Österreich geht mit einem neuen Modell der Energieversorgung in die Zukunft: dem Energy Sharing. Ab dem 1. Juni können Hausbesitzer mit Solaranlagen ihren überschüssigen Strom mit ihren Nachbarn teilen. Dieses Konzept könnte nicht nur die Energiekosten der Haushalte senken, sondern auch einen wesentlichen Beitrag zur Energiewende leisten.

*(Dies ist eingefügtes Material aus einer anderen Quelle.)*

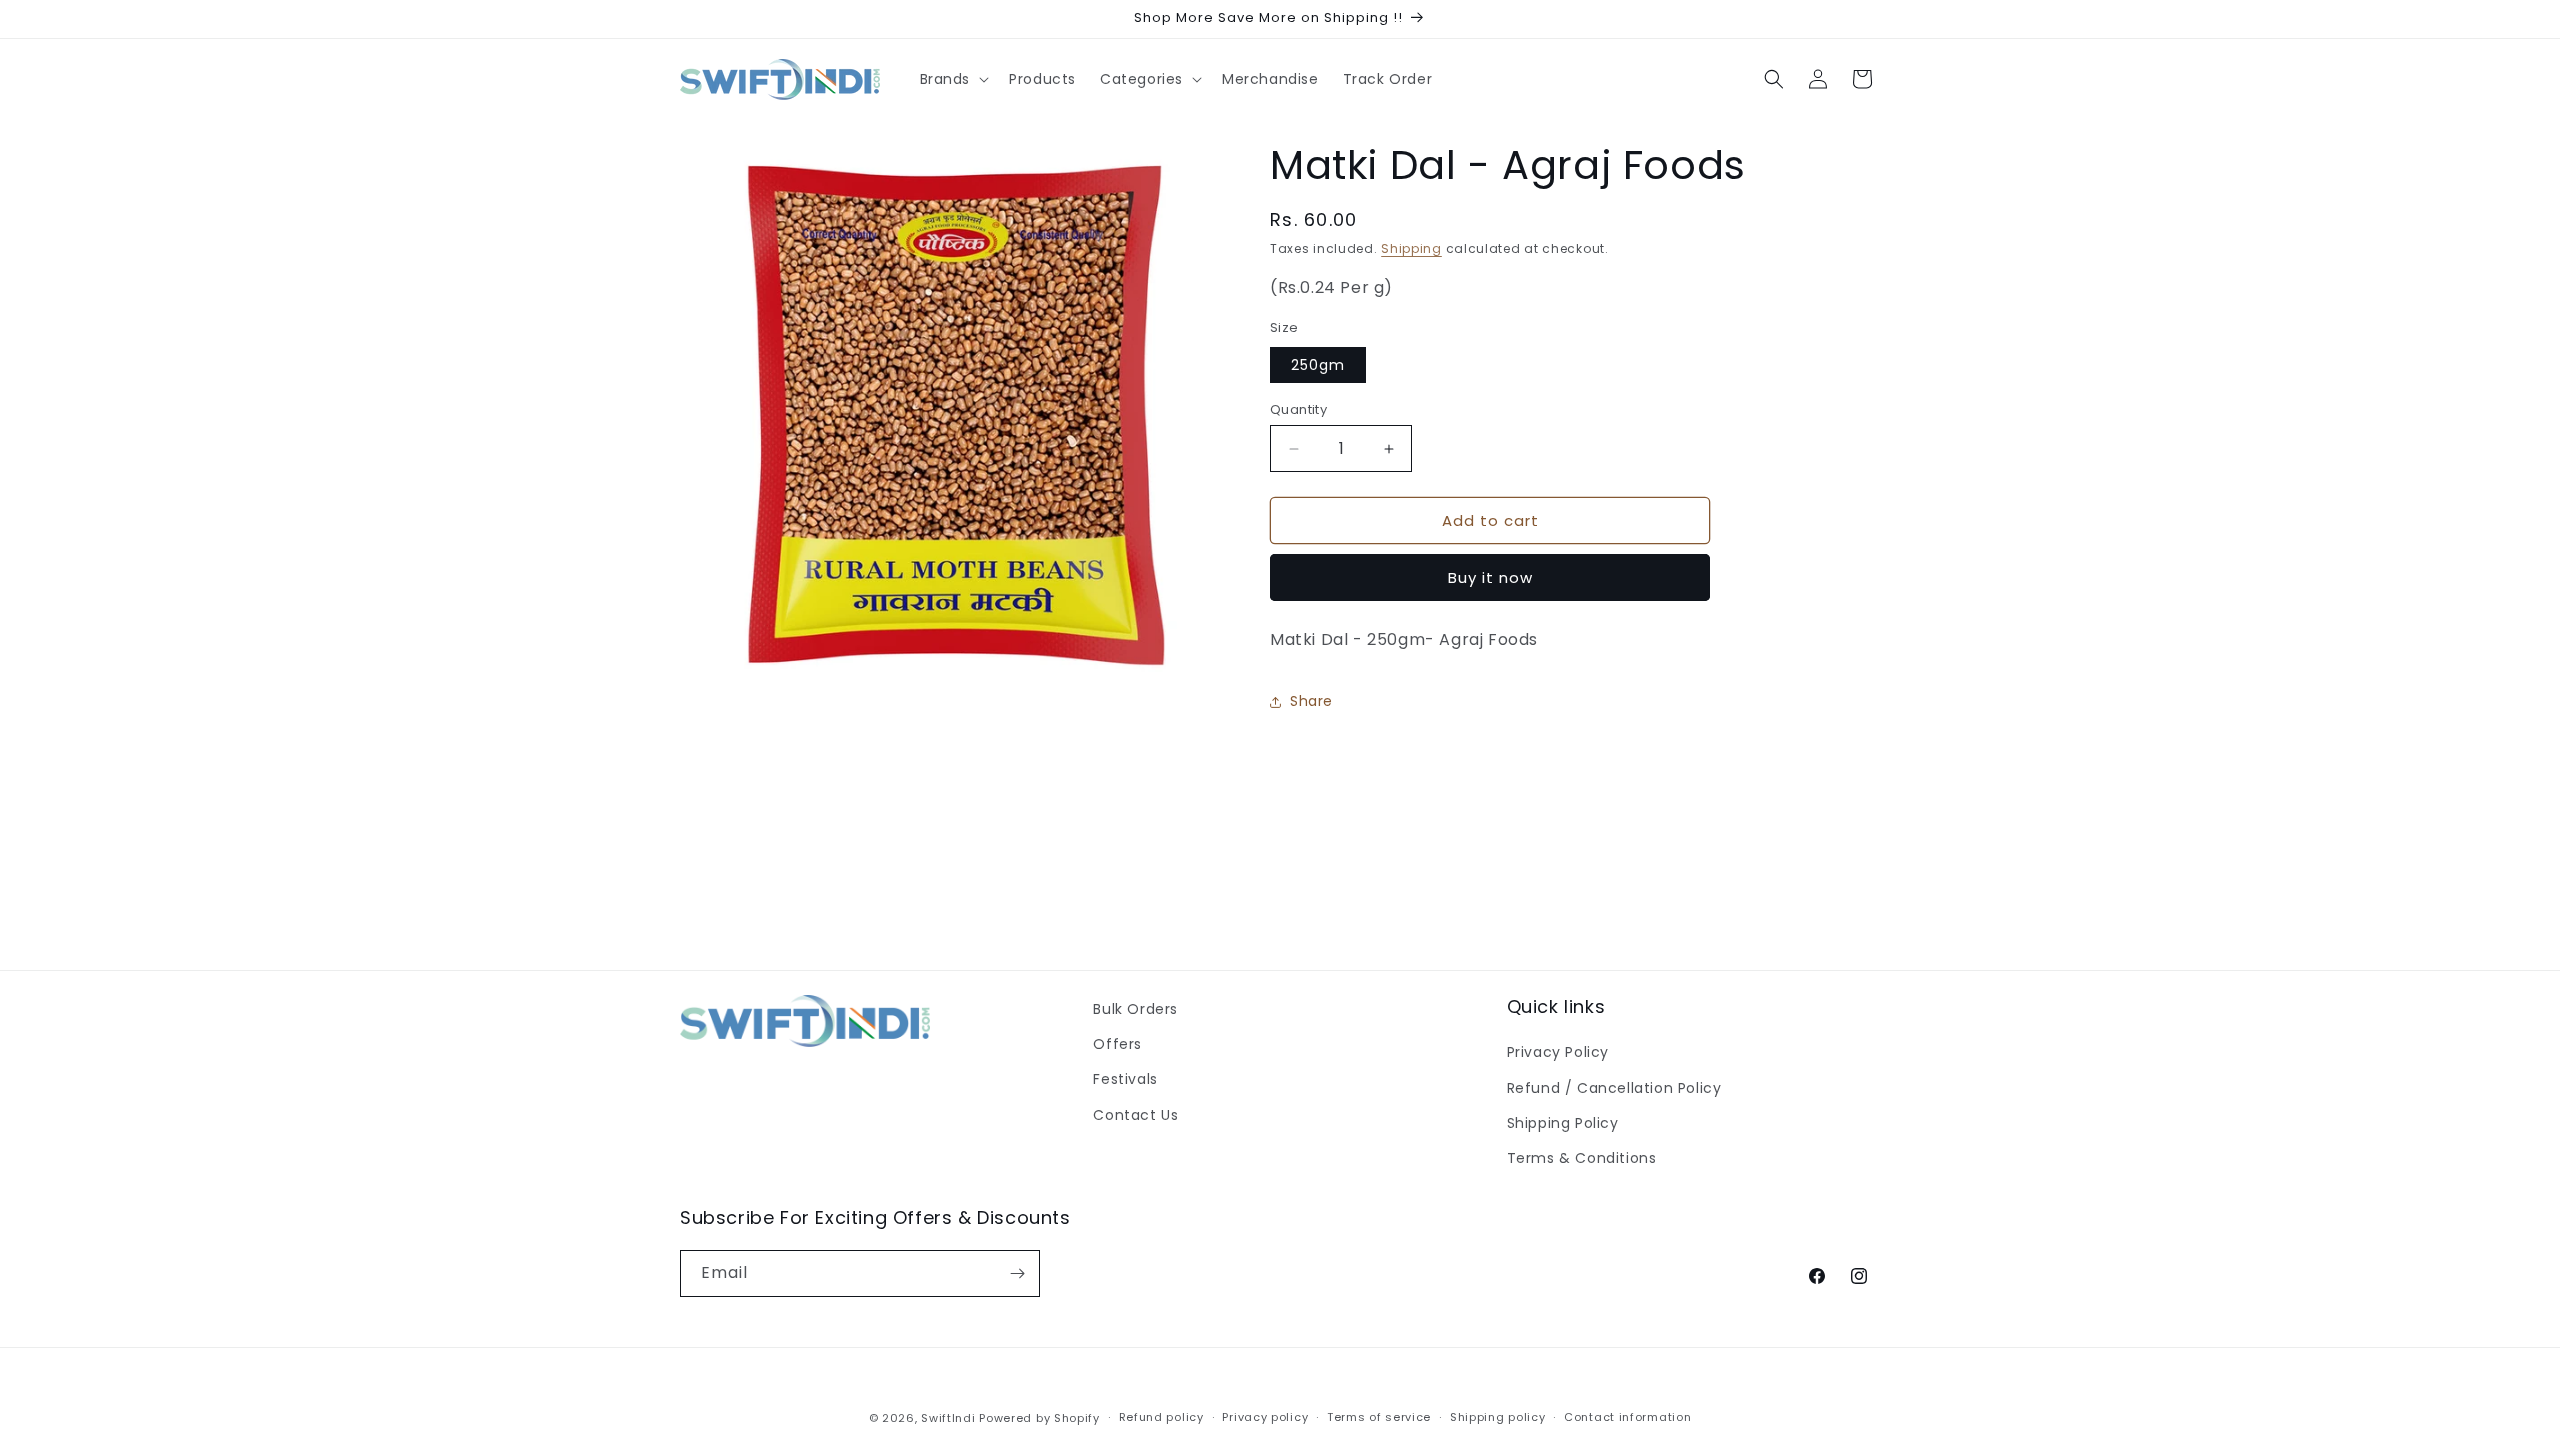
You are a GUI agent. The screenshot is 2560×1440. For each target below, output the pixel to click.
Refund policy (1161, 1417)
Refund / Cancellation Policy (1614, 1088)
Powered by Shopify (1039, 1418)
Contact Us (1135, 1115)
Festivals (1125, 1079)
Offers (1117, 1044)
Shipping (1411, 248)
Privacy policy (1265, 1417)
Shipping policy (1498, 1417)
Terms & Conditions (1582, 1158)
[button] (953, 79)
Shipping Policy (1563, 1123)
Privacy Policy (1558, 1052)
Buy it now (1490, 577)
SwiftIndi (948, 1418)
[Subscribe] (1017, 1273)
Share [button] (1311, 701)
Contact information (1627, 1417)
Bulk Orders (1135, 1009)
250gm (1318, 365)
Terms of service (1379, 1417)
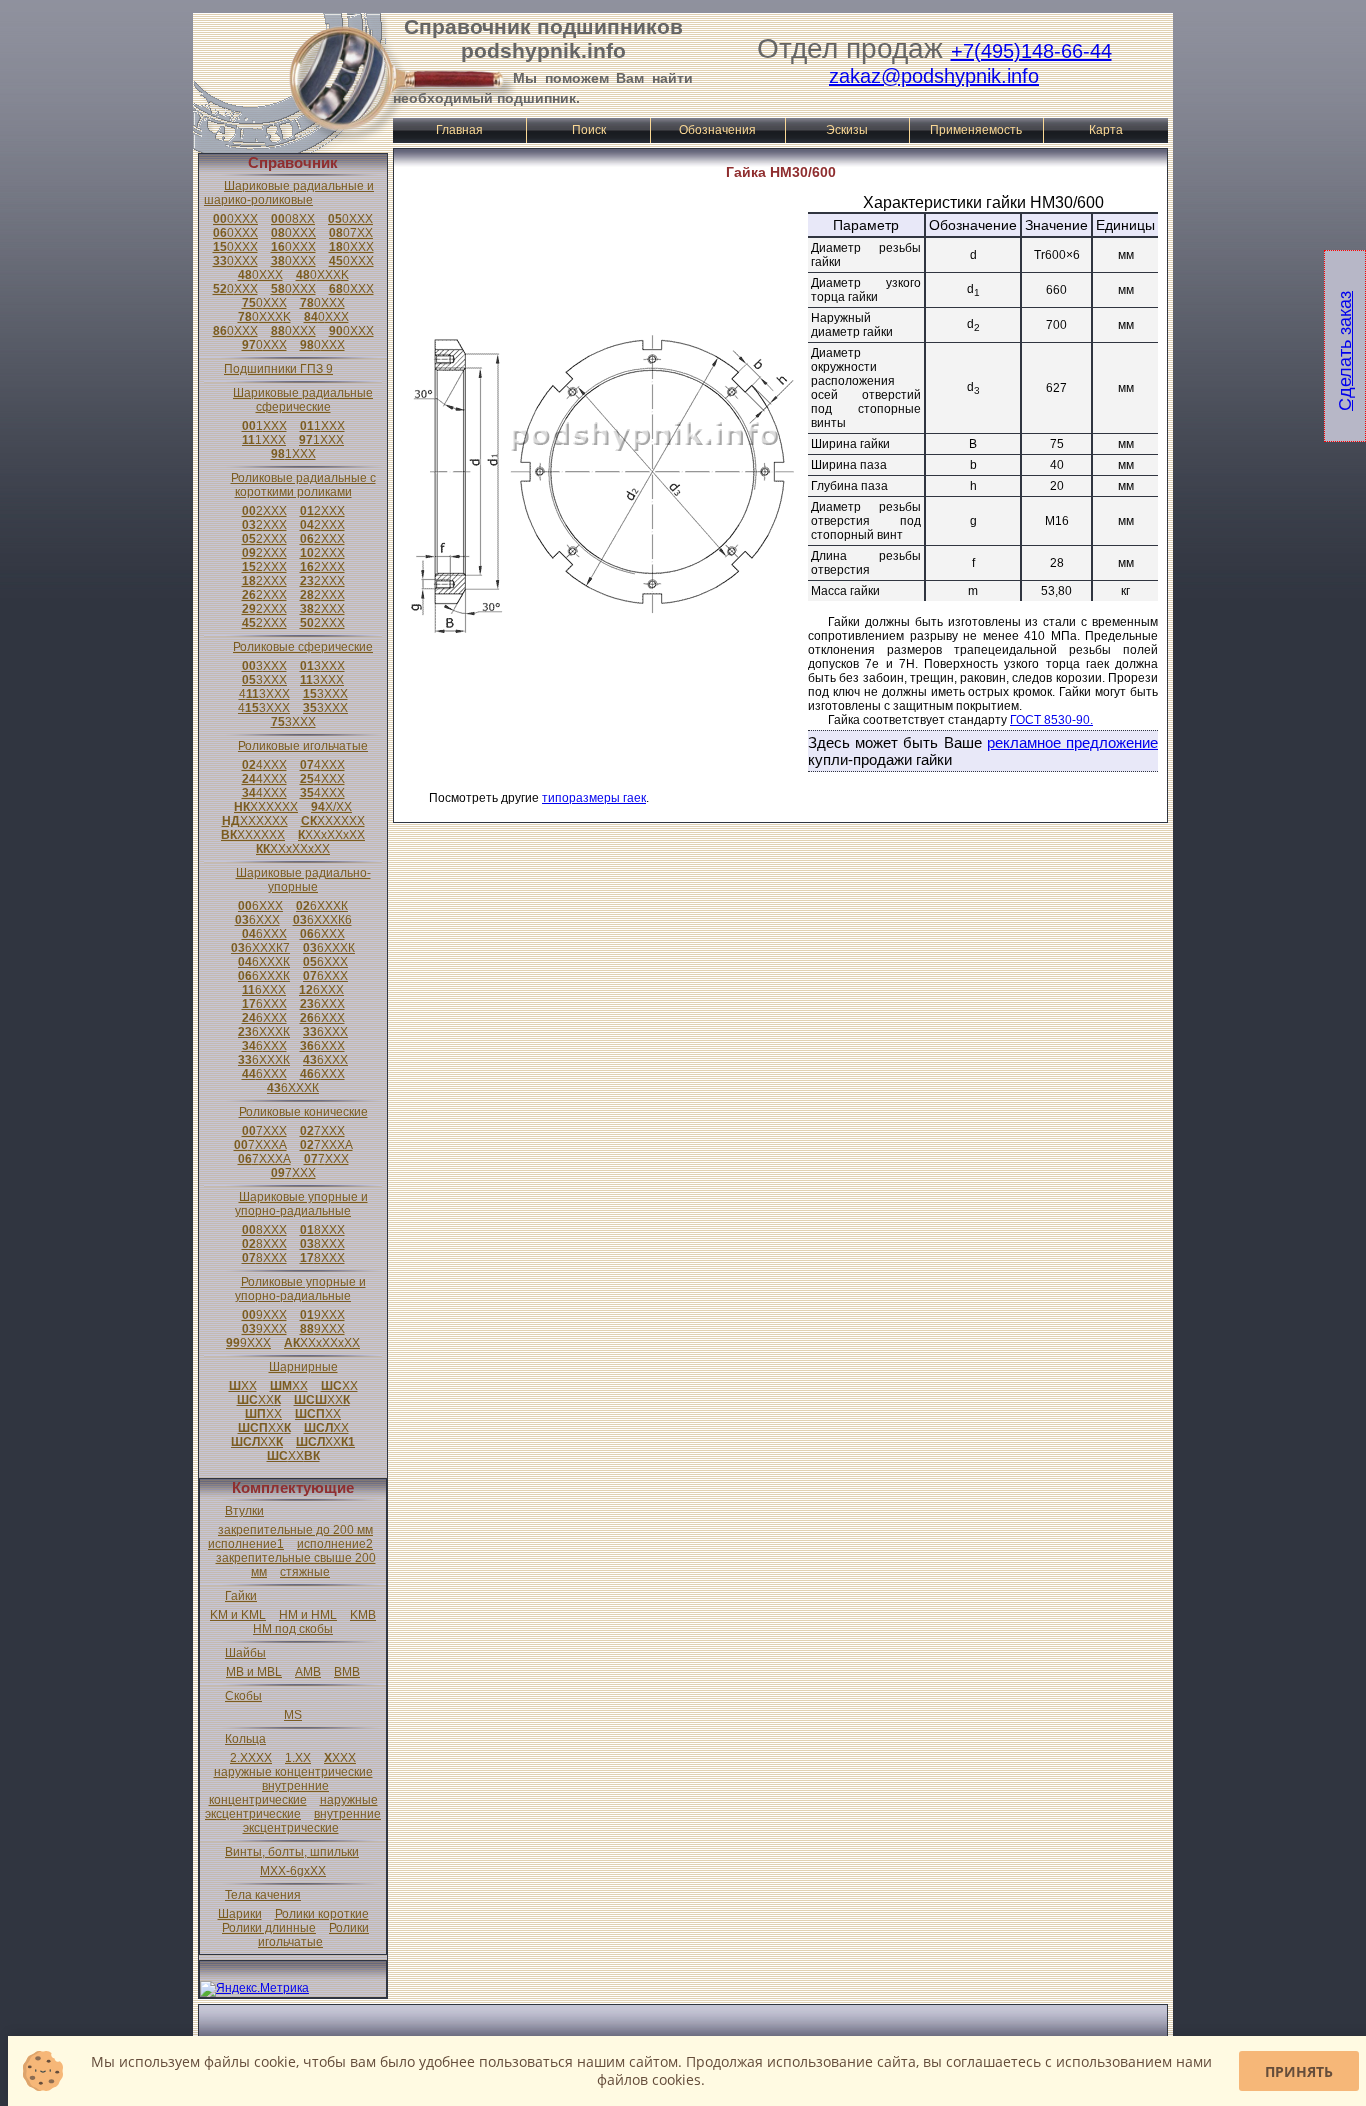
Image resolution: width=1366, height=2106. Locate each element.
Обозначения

Wie funktioniert Energy Sharing?

Beim Energy Sharing bilden Bewohner einer Nachbarschaft sogenannte Energiegemeinschaften. In diesen Gemeinschaften wird der überschüssige Strom, der durch private Solaranlagen erzeugt wird, unter den Mitgliedern aufgeteilt. Das bedeutet, dass der Strom, der normalerweise ungenutzt ins Netz eingespeist werden würde, nun lokal verbraucht werden kann. Dies könnte besonders in dicht besiedelten städtischen Gebieten von Vorteil sein, wo viele Menschen von einer einzigen Solaranlage profitieren könnten.

Was sagt das Gesetz?

Der rechtliche Rahmen für das Energy Sharing in Österreich wurde durch das Erneuerbaren-Ausbau-Gesetz (EAG) geschaffen. Dieses Gesetz erlaubt es, dass Privatpersonen und Unternehmen Energiegemeinschaften gründen, um gemeinsam von erneuerbaren Energien zu profitieren. Dabei sind jedoch bestimmte Regeln einzuhalten. Beispielsweise müssen die Teilnehmer einer Energiegemeinschaft in unmittelbarer Nähe zueinander wohnen oder arbeiten. Zudem ist eine transparente Abrechnung der geteilten Energiekosten vorgeschrieben, um faire Preisgestaltungen zu gewährleisten.

Lohnt sich Energy Sharing für den Geldbeutel?

Für viele Haushalte könnte das Energy Sharing eine attraktive Möglichkeit sein, die Stromkosten zu senken. Da der lokal produzierte und geteilte Strom meist günstiger ist als konventioneller Netzstrom, können die Teilnehmer einer Energiegemeinschaft sparen. Gleichzeitig erhalten die Betreiber von Solaranlagen eine zusätzliche Einnahmequelle, indem sie ihren überschüssigen Strom zu einem fairen Preis an die Nachbarn verkaufen.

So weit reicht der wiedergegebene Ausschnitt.